## What is required
Copy every line of the data exactly, leaving nothing out.

(Stored data)
——
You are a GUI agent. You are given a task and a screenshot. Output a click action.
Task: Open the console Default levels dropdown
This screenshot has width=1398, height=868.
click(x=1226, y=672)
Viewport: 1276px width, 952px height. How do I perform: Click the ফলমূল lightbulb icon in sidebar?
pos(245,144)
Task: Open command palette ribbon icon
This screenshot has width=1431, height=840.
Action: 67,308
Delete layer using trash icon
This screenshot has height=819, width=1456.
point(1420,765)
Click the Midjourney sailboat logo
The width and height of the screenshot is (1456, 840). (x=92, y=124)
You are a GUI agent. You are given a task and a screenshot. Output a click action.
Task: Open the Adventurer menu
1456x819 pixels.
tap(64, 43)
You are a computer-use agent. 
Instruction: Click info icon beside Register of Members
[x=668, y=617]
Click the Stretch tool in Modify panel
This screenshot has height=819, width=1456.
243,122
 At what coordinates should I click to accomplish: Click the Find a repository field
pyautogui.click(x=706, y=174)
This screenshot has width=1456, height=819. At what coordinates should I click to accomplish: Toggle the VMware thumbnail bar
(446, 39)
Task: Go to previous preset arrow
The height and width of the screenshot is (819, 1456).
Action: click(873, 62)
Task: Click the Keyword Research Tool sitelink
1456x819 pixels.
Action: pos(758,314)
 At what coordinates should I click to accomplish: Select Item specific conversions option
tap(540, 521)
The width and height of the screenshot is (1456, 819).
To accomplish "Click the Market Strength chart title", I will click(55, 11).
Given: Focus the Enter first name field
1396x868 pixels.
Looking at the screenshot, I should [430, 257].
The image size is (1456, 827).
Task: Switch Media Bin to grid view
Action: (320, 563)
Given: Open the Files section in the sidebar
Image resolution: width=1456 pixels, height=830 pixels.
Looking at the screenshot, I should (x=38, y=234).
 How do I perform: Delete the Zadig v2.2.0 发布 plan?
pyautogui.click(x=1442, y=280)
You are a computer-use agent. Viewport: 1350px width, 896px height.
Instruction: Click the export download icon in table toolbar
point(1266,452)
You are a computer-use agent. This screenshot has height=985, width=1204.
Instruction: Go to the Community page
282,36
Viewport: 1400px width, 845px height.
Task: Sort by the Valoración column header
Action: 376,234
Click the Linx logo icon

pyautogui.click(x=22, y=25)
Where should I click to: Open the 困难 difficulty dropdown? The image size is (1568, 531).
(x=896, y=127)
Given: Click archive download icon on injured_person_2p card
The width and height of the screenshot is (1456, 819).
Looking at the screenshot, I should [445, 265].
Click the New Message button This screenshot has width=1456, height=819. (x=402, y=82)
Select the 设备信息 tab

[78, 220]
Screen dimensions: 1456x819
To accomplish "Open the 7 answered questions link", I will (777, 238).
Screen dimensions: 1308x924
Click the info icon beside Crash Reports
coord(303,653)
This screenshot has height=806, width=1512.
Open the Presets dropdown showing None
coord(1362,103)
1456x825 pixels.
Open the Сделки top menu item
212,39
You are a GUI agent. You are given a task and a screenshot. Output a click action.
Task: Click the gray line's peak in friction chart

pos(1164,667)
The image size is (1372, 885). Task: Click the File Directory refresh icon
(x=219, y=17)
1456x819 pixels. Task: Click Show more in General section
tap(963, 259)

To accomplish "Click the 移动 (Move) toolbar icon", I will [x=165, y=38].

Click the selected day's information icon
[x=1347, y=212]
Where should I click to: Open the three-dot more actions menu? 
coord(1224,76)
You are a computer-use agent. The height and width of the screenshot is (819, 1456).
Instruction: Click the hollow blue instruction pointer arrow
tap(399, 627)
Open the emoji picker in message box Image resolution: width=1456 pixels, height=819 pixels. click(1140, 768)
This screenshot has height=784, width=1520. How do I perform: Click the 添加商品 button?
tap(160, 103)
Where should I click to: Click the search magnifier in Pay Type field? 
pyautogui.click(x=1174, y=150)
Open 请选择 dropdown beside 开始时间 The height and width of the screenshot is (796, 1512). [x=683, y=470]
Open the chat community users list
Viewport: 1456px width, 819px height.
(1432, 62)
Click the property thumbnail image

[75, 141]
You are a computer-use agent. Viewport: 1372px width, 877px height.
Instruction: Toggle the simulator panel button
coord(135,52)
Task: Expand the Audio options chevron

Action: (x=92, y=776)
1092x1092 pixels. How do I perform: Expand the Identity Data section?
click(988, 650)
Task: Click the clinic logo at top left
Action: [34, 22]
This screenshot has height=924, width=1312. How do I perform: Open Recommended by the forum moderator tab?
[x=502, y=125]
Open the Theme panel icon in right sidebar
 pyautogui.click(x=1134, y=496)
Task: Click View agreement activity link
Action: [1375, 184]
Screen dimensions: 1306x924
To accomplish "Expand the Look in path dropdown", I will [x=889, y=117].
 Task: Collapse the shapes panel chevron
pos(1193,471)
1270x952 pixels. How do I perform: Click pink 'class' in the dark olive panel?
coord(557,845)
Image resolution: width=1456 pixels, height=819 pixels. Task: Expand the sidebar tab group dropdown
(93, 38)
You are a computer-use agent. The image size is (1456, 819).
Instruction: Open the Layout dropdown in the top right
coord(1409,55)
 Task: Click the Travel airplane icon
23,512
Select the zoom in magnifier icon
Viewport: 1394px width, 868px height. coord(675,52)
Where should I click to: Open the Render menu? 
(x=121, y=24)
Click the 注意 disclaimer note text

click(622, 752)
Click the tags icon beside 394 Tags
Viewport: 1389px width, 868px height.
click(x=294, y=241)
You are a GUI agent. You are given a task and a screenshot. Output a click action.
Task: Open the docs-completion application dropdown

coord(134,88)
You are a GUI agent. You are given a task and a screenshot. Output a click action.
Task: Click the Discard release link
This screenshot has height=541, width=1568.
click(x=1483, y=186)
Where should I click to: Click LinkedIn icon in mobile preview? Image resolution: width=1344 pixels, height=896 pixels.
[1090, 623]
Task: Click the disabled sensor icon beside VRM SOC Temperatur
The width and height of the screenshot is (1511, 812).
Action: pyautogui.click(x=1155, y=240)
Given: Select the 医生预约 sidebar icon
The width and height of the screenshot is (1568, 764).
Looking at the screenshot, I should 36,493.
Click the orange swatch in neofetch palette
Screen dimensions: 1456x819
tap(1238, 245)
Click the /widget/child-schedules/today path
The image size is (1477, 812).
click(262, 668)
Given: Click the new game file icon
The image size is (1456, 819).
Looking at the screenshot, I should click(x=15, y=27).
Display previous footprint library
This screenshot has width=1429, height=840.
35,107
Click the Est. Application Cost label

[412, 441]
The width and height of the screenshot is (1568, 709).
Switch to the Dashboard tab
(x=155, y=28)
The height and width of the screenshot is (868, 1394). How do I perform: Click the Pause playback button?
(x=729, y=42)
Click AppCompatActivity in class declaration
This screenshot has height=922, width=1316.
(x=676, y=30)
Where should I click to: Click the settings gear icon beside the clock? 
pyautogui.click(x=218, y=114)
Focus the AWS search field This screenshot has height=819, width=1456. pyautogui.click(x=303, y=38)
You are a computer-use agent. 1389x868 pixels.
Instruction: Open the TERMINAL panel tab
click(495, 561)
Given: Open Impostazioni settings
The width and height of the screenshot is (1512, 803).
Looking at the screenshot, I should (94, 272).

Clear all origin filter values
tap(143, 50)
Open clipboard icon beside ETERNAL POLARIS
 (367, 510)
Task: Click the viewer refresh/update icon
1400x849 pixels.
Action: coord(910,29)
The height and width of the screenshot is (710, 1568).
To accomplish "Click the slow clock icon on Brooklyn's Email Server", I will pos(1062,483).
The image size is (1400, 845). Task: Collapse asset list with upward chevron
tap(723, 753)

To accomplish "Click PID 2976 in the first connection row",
——
## Problem solution
You are a GUI agent. You are given a task and a screenshot. Output a click action.
Task: Open the console Default levels dropdown
This screenshot has width=1398, height=868.
click(x=1226, y=672)
Viewport: 1276px width, 952px height. How do I perform: Click the ফলমূল lightbulb icon in sidebar?
pos(245,144)
Task: Open command palette ribbon icon
This screenshot has width=1431, height=840.
Action: 67,308
Delete layer using trash icon
This screenshot has height=819, width=1456.
point(1420,765)
Click the Midjourney sailboat logo
The width and height of the screenshot is (1456, 840). (x=92, y=124)
You are a GUI agent. You are given a task and a screenshot. Output a click action.
Task: Open the Adventurer menu
1456x819 pixels.
tap(64, 43)
You are a computer-use agent. 
Instruction: Click info icon beside Register of Members
[x=668, y=617]
Click the Stretch tool in Modify panel
This screenshot has height=819, width=1456.
243,122
 At what coordinates should I click to accomplish: Click the Find a repository field
pyautogui.click(x=706, y=174)
This screenshot has width=1456, height=819. At what coordinates should I click to accomplish: Toggle the VMware thumbnail bar
(446, 39)
Task: Go to previous preset arrow
The height and width of the screenshot is (819, 1456).
Action: click(873, 62)
Task: Click the Keyword Research Tool sitelink
1456x819 pixels.
Action: pos(758,314)
 At what coordinates should I click to accomplish: Select Item specific conversions option
tap(540, 521)
The width and height of the screenshot is (1456, 819).
To accomplish "Click the Market Strength chart title", I will click(55, 11).
Given: Focus the Enter first name field
1396x868 pixels.
Looking at the screenshot, I should [430, 257].
The image size is (1456, 827).
Task: Switch Media Bin to grid view
Action: (320, 563)
Given: Open the Files section in the sidebar
Image resolution: width=1456 pixels, height=830 pixels.
Looking at the screenshot, I should (x=38, y=234).
 How do I perform: Delete the Zadig v2.2.0 发布 plan?
pyautogui.click(x=1442, y=280)
You are a computer-use agent. Viewport: 1350px width, 896px height.
Instruction: Click the export download icon in table toolbar
point(1266,452)
You are a computer-use agent. This screenshot has height=985, width=1204.
Instruction: Go to the Community page
282,36
Viewport: 1400px width, 845px height.
Task: Sort by the Valoración column header
Action: 376,234
Click the Linx logo icon

pyautogui.click(x=22, y=25)
Where should I click to: Open the 困难 difficulty dropdown? The image size is (1568, 531).
(x=896, y=127)
Given: Click archive download icon on injured_person_2p card
The width and height of the screenshot is (1456, 819).
Looking at the screenshot, I should [445, 265].
Click the New Message button This screenshot has width=1456, height=819. (x=402, y=82)
Select the 设备信息 tab

[78, 220]
Screen dimensions: 1456x819
To accomplish "Open the 7 answered questions link", I will (777, 238).
Screen dimensions: 1308x924
Click the info icon beside Crash Reports
coord(303,653)
This screenshot has height=806, width=1512.
Open the Presets dropdown showing None
coord(1362,103)
1456x825 pixels.
Open the Сделки top menu item
212,39
You are a GUI agent. You are given a task and a screenshot. Output a click action.
Task: Click the gray line's peak in friction chart

pos(1164,667)
The image size is (1372, 885). Task: Click the File Directory refresh icon
(x=219, y=17)
1456x819 pixels. Task: Click Show more in General section
tap(963, 259)

To accomplish "Click the 移动 (Move) toolbar icon", I will [x=165, y=38].

Click the selected day's information icon
[x=1347, y=212]
Where should I click to: Open the three-dot more actions menu? 
coord(1224,76)
You are a computer-use agent. The height and width of the screenshot is (819, 1456).
Instruction: Click the hollow blue instruction pointer arrow
tap(399, 627)
Open the emoji picker in message box Image resolution: width=1456 pixels, height=819 pixels. click(1140, 768)
This screenshot has height=784, width=1520. How do I perform: Click the 添加商品 button?
tap(160, 103)
Where should I click to: Click the search magnifier in Pay Type field? 
pyautogui.click(x=1174, y=150)
Open 请选择 dropdown beside 开始时间 The height and width of the screenshot is (796, 1512). [x=683, y=470]
Open the chat community users list
Viewport: 1456px width, 819px height.
(1432, 62)
Click the property thumbnail image

[75, 141]
You are a computer-use agent. Viewport: 1372px width, 877px height.
Instruction: Toggle the simulator panel button
coord(135,52)
Task: Expand the Audio options chevron

Action: (x=92, y=776)
1092x1092 pixels. How do I perform: Expand the Identity Data section?
click(988, 650)
Task: Click the clinic logo at top left
Action: [34, 22]
This screenshot has height=924, width=1312. How do I perform: Open Recommended by the forum moderator tab?
[x=502, y=125]
Open the Theme panel icon in right sidebar
 pyautogui.click(x=1134, y=496)
Task: Click View agreement activity link
Action: [1375, 184]
Screen dimensions: 1306x924
To accomplish "Expand the Look in path dropdown", I will [x=889, y=117].
 Task: Collapse the shapes panel chevron
pos(1193,471)
1270x952 pixels. How do I perform: Click pink 'class' in the dark olive panel?
coord(557,845)
Image resolution: width=1456 pixels, height=819 pixels. Task: Expand the sidebar tab group dropdown
(93, 38)
You are a computer-use agent. The image size is (1456, 819).
Instruction: Open the Layout dropdown in the top right
coord(1409,55)
 Task: Click the Travel airplane icon
23,512
Select the zoom in magnifier icon
Viewport: 1394px width, 868px height. coord(675,52)
Where should I click to: Open the Render menu? 
(x=121, y=24)
Click the 注意 disclaimer note text

click(622, 752)
Click the tags icon beside 394 Tags
Viewport: 1389px width, 868px height.
click(x=294, y=241)
You are a GUI agent. You are given a task and a screenshot. Output a click action.
Task: Open the docs-completion application dropdown

coord(134,88)
You are a GUI agent. You are given a task and a screenshot. Output a click action.
Task: Click the Discard release link
This screenshot has height=541, width=1568.
click(x=1483, y=186)
Where should I click to: Click LinkedIn icon in mobile preview? Image resolution: width=1344 pixels, height=896 pixels.
[1090, 623]
Task: Click the disabled sensor icon beside VRM SOC Temperatur
The width and height of the screenshot is (1511, 812).
Action: pyautogui.click(x=1155, y=240)
Given: Select the 医生预约 sidebar icon
The width and height of the screenshot is (1568, 764).
Looking at the screenshot, I should 36,493.
Click the orange swatch in neofetch palette
Screen dimensions: 1456x819
tap(1238, 245)
Click the /widget/child-schedules/today path
The image size is (1477, 812).
click(262, 668)
Given: Click the new game file icon
The image size is (1456, 819).
Looking at the screenshot, I should click(x=15, y=27).
Display previous footprint library
This screenshot has width=1429, height=840.
35,107
Click the Est. Application Cost label

[412, 441]
The width and height of the screenshot is (1568, 709).
Switch to the Dashboard tab
(x=155, y=28)
The height and width of the screenshot is (868, 1394). How do I perform: Click the Pause playback button?
(x=729, y=42)
Click AppCompatActivity in class declaration
This screenshot has height=922, width=1316.
(x=676, y=30)
Where should I click to: Click the settings gear icon beside the clock? 
pyautogui.click(x=218, y=114)
Focus the AWS search field This screenshot has height=819, width=1456. pyautogui.click(x=303, y=38)
You are a computer-use agent. 1389x868 pixels.
Instruction: Open the TERMINAL panel tab
click(495, 561)
Given: Open Impostazioni settings
The width and height of the screenshot is (1512, 803).
Looking at the screenshot, I should (94, 272).

Clear all origin filter values
tap(143, 50)
Open clipboard icon beside ETERNAL POLARIS
 (367, 510)
Task: Click the viewer refresh/update icon
1400x849 pixels.
Action: coord(910,29)
The height and width of the screenshot is (710, 1568).
To accomplish "Click the slow clock icon on Brooklyn's Email Server", I will pos(1062,483).
The image size is (1400, 845). Task: Collapse asset list with upward chevron
tap(723, 753)

To accomplish "Click PID 2976 in the first connection row",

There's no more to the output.